Akibat lebih jauh dari projek yang bermutu rendah ialah mahalnya ongkos perbaikan dan pemeliharaan. Selain itu umur ekonomis projek juga menyusut sehingga menurunkan nilai asset atau nilai jual infrastruktur tersebut. Rendahnya nilai jual asset berpotensi merugikan investasi dan mengganggu kebijakan Pemerintah Jokowi yang ingin menjual infrastruktur yang telah selesai guna mendapatkan pendanaan untuk pembangunan projek berikutnya.
Sudah menjadi rahasia umum bahwa pembangunan infrastruktur adalah andalan politis Jokowi untuk mendapatkan dukungan publik. Dilain pihak publik juga banyak yang berpandangan bahwa projek-projek ini terlalu ambisius dan mahal bila dibandingkan dengan projek-projek serupa di luar negeri. Karena itu kita bisa memahami reaksi serius Presiden Jokowi atas kecelakaan bertubi-tubi infrastruktur yang dapat menurunkan kredibilitasnya sebagai sponsor utama pembangunan infrastruktur.
Pemerintah mengambil langkah dramatis untuk menghentikan sementara semua projek elevated (layang) infrastruktur di Indonesia seperti LRT, jalan toll layang, dan jembatan.
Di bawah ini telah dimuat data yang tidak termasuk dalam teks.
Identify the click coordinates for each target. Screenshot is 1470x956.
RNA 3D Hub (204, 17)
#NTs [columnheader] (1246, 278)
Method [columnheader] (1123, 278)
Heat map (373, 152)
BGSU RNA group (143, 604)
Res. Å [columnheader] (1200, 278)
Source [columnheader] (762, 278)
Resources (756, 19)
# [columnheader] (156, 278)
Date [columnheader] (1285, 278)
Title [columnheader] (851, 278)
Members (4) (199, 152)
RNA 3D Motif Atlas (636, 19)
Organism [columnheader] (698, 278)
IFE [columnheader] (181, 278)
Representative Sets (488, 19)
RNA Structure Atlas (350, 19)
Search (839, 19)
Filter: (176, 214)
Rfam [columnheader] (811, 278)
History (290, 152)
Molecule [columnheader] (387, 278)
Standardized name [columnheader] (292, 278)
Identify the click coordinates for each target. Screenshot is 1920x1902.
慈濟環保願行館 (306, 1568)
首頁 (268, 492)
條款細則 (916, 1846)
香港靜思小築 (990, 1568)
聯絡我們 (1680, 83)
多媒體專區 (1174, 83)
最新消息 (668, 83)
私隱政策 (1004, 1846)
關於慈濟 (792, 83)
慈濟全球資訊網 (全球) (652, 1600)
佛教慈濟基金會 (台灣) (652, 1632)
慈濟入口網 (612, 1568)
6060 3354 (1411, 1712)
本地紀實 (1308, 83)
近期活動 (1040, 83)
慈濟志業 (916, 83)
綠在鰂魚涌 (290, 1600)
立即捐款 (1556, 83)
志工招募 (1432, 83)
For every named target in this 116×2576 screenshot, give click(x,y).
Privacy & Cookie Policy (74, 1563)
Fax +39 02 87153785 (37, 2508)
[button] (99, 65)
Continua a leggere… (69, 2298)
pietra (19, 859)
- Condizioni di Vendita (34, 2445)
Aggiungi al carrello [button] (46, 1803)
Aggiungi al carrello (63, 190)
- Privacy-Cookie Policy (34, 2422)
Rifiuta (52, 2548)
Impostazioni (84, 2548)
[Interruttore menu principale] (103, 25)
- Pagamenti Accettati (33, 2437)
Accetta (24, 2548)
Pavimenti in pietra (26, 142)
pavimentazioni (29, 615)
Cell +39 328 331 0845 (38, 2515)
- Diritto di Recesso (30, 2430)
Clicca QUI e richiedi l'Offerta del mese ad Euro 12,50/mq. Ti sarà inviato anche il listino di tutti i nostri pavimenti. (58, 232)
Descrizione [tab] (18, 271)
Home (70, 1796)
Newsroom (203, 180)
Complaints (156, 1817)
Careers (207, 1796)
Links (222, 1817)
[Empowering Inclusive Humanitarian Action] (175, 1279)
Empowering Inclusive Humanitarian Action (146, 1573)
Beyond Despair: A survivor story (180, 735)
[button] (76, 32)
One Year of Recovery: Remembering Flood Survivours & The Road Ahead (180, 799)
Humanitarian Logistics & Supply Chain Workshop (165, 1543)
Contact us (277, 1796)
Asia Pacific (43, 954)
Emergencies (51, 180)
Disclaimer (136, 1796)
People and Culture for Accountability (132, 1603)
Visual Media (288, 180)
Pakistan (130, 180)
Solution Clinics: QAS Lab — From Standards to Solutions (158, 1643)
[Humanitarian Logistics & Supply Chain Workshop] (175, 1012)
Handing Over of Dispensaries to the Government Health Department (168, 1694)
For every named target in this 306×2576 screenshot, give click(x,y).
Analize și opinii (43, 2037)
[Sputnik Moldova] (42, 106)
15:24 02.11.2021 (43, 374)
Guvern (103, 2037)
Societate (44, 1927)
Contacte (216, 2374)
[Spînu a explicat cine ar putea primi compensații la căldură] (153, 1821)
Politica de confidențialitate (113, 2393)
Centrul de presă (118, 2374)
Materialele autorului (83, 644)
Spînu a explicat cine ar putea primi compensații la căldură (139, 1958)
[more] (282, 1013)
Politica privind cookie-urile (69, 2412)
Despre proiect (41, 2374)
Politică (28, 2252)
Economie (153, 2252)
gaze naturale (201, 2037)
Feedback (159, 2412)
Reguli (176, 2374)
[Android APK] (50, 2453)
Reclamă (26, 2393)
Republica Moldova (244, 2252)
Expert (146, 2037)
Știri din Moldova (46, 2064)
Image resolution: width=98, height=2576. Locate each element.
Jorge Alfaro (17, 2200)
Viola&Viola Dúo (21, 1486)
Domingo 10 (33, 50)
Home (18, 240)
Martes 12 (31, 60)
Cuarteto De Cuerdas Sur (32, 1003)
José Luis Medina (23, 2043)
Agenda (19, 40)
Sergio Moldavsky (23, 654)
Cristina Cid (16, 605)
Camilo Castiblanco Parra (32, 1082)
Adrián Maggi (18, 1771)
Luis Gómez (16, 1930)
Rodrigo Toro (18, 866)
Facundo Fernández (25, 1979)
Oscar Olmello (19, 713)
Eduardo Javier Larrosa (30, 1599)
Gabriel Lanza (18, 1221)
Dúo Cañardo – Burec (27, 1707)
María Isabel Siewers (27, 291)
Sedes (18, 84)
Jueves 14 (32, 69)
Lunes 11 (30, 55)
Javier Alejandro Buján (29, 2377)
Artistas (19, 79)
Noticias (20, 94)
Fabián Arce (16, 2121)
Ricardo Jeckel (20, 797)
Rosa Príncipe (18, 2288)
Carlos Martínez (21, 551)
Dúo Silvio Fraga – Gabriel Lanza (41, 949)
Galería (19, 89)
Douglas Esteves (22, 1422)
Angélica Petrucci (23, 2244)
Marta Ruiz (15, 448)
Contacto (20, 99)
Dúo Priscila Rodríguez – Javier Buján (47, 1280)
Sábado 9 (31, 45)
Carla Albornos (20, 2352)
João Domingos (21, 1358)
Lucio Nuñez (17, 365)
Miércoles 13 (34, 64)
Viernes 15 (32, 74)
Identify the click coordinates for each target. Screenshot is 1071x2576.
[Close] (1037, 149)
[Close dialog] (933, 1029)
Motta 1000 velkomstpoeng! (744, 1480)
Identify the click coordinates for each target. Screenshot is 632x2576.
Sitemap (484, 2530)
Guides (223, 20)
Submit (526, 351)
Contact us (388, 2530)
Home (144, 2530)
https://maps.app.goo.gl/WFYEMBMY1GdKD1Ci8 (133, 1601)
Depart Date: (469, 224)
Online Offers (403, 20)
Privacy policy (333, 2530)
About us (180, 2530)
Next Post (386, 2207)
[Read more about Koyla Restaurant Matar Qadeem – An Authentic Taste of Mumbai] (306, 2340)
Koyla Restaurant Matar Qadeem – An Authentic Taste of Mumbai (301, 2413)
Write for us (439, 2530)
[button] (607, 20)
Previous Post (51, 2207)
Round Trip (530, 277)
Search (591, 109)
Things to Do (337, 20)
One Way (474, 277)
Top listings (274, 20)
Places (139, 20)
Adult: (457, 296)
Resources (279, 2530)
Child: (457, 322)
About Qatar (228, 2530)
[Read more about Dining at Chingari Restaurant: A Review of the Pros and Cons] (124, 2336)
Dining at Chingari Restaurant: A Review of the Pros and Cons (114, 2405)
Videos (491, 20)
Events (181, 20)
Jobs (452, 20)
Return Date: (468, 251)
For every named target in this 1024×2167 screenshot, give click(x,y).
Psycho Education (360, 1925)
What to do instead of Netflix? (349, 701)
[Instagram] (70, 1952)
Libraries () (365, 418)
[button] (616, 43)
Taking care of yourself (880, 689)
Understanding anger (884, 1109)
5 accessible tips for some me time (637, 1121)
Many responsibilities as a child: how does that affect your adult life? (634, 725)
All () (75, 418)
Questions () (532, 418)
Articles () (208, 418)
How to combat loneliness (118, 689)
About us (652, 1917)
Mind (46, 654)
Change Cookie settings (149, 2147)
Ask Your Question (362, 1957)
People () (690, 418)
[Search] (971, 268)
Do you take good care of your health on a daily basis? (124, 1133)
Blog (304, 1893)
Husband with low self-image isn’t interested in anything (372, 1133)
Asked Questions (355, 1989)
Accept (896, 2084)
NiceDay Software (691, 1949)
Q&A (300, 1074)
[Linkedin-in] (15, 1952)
Menteri Pekerjaan Umum mensinyalir telah terjadi kesalahan konstruksi sehingga semua harus dibongkar baik yang roboh dan yang tidak. Meski sebenarnya terlambat, untuk mencegah kecelakaan lebih lanjut pemerintah menegaskan akan melakukan evaluasi total terhadap pelaksanaan teknis projek.
Dibanyak negara lain pada situasi seperti ini budaya dan moral politiknya adalah mundurnya pejabat-pejabat politis (Menteri) yang bertanggungjawab terhadap projek yang telah menelan korban jiwa. Selama ini setiap kali terjadi kecelakaan kerja dalam pembangunan projek yang dimintai pertanggungjawaban atau diadili adalah pejabat hilir atau penanggungjawab pelaksana lapangan.
Padahal melihat berturut-turutnya kecelakaan kerja yang terjadi kemungkinan besar sumber kesalahan terdapat pada pejabat hulu atau pembuat kebijakan. Hukum harus adil dan tajam baik kebawah maupun keatas.